Linda Blair in complex times in “The Exorcist.” (Photo: Warner Bros./MovieStillsDB.com)
Marcus Nispel, director (The Texas Chainsaw Massacre, Friday the 13th, Pathfinder)
“The Exorcist [1973] because of its the lack of Hollywood chintz and the usual horror genre hocus pocus. A school friend brought a really bad bootleg, and we watched it on my parents’ first JVC video recorder. The movie looked authentic … like a documentary, so I felt like a voyeur. It gave me chills, and I never forgot the sensation. It did not make me feel sick to the stomach, as it was advertised when barf bags were handed out in theaters. Only Pier Paolo Pasolini’s Saló did that to me. I am still not sure if a horrific movie can qualify as a horror movie, otherwise I would have listed Saló up on top.”
George C. Scott and Jean Marsh in “The Changeling) (Photo: Chessman Park Productions Ltd./IMdb.com)
Yam Laranas, writer/director (The Echo, Aurora, Patient X, Nightshift)

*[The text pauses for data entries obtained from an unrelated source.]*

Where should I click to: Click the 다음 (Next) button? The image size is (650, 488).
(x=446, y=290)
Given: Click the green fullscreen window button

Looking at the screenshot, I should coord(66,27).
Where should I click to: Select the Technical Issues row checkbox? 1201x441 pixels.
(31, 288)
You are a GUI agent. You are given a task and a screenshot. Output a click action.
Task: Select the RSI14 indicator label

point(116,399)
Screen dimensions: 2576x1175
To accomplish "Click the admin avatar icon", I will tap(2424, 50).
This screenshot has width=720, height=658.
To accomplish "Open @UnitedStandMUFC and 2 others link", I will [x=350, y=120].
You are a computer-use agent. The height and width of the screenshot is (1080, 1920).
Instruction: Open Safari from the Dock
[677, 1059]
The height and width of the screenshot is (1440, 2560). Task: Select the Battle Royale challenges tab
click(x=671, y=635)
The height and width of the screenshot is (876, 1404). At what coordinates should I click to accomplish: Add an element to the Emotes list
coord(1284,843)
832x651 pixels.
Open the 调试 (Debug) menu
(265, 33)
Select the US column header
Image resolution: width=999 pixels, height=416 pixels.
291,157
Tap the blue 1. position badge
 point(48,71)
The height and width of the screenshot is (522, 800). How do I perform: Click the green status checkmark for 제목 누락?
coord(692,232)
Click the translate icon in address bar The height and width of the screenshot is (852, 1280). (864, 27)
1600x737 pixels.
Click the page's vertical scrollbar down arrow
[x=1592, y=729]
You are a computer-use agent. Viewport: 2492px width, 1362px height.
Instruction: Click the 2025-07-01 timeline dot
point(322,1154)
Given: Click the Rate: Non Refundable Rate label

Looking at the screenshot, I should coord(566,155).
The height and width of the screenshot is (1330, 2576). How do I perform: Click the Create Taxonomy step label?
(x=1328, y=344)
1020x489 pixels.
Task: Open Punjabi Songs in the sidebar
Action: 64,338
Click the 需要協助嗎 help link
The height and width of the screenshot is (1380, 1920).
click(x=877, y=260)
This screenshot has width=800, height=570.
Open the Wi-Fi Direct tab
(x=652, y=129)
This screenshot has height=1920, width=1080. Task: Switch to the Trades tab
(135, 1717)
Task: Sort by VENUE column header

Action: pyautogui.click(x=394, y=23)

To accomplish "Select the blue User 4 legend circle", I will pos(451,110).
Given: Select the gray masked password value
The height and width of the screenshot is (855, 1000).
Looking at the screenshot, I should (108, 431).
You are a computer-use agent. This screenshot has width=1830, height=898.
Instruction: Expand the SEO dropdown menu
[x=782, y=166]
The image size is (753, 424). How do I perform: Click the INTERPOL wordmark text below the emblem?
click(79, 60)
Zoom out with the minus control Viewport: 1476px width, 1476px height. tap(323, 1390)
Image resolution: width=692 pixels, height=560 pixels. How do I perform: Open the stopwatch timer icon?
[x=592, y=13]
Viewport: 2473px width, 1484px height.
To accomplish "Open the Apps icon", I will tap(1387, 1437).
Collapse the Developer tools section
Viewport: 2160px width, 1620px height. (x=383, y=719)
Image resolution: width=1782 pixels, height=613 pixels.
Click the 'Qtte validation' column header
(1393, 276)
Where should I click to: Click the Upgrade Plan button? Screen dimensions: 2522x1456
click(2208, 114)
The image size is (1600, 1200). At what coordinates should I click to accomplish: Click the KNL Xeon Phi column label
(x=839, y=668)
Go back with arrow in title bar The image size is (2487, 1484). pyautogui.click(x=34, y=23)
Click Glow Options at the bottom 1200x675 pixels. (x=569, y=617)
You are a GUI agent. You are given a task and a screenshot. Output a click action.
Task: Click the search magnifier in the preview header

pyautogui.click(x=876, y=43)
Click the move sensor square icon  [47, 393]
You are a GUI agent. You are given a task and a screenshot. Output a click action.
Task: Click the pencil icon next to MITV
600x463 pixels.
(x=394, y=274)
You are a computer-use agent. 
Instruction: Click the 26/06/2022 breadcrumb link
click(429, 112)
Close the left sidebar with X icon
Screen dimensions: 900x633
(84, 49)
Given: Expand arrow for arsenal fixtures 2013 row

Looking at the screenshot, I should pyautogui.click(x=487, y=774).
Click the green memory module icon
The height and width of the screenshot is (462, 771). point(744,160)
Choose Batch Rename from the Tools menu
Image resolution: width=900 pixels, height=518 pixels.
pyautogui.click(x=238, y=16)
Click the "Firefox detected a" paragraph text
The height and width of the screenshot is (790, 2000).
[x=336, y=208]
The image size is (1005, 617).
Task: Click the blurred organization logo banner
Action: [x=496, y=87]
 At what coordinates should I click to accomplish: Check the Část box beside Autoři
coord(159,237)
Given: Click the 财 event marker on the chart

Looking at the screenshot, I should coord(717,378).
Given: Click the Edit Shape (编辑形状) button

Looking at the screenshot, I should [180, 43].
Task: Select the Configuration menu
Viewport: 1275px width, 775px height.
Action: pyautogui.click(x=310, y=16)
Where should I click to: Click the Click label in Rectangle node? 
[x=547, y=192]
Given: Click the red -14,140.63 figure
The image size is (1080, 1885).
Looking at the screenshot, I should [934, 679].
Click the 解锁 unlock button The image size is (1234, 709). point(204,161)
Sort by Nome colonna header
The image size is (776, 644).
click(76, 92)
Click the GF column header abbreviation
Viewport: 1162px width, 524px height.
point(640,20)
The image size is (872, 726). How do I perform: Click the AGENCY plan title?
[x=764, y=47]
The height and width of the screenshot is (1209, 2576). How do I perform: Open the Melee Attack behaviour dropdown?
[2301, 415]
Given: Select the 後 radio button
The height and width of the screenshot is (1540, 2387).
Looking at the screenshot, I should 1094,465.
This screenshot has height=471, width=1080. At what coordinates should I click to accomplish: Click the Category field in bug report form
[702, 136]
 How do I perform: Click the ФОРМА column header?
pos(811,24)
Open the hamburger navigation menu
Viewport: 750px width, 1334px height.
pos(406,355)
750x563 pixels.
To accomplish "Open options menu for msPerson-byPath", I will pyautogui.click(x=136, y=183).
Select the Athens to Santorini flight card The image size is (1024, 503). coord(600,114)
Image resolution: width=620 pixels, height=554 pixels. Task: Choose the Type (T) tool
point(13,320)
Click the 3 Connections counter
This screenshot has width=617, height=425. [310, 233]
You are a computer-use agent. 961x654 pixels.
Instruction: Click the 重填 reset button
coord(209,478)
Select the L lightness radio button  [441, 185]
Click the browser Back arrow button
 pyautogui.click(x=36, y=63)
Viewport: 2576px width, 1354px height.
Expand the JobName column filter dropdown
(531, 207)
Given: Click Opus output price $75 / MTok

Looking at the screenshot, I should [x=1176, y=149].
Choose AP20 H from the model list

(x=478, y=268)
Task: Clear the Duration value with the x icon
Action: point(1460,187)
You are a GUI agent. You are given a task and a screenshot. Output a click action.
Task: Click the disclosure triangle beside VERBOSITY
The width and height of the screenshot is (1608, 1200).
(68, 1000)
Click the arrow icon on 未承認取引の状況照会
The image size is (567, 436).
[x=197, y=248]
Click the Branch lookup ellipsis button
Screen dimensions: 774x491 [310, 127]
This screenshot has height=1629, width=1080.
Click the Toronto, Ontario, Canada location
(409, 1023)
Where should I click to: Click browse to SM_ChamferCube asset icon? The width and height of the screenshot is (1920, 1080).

“I’ve never seen any horror movie or any other movie like Peter Medak’s The Changeling [1980]. It literally is etched on my brain after being almost traumatized by it as a child watching another child murdered and haunting the very scary house where George C. Scott’s character was isolated in. I hated the sound of metal clanging and couldn’t close my eyes for five seconds when I took showers after that. ‘How did you die, Joseph?’— I’m having goosebumps already.”
Elizabeth Shepherd in “The Tomb of Ligeia” (Photo: IMdb.com)
Elizabeth Shepherd, actress (The Tomb of Ligeia, Damien: Omen II, Poltergeist: The Legacy)
“I didn’t realize that The Tomb of Ligeia [1964] would change my life. I couldn’t imagine back then that I would still be talking about this work and meeting fans at conventions all these years later. This film is still so much a part of my life. Vincent Price had so many fans, and quite rightly, and Ligeia being the last of the Poe films, [director] Roger Corman made a big effort to make it special. We had a five-week shooting schedule with a full week on location in England that opened up the visual aspect of the Poe films, and we had a wonderful script by Robert Towne. The script really gave Vincent and me something to play. I am truly proud The Tomb of Ligeia has stood the test of time.”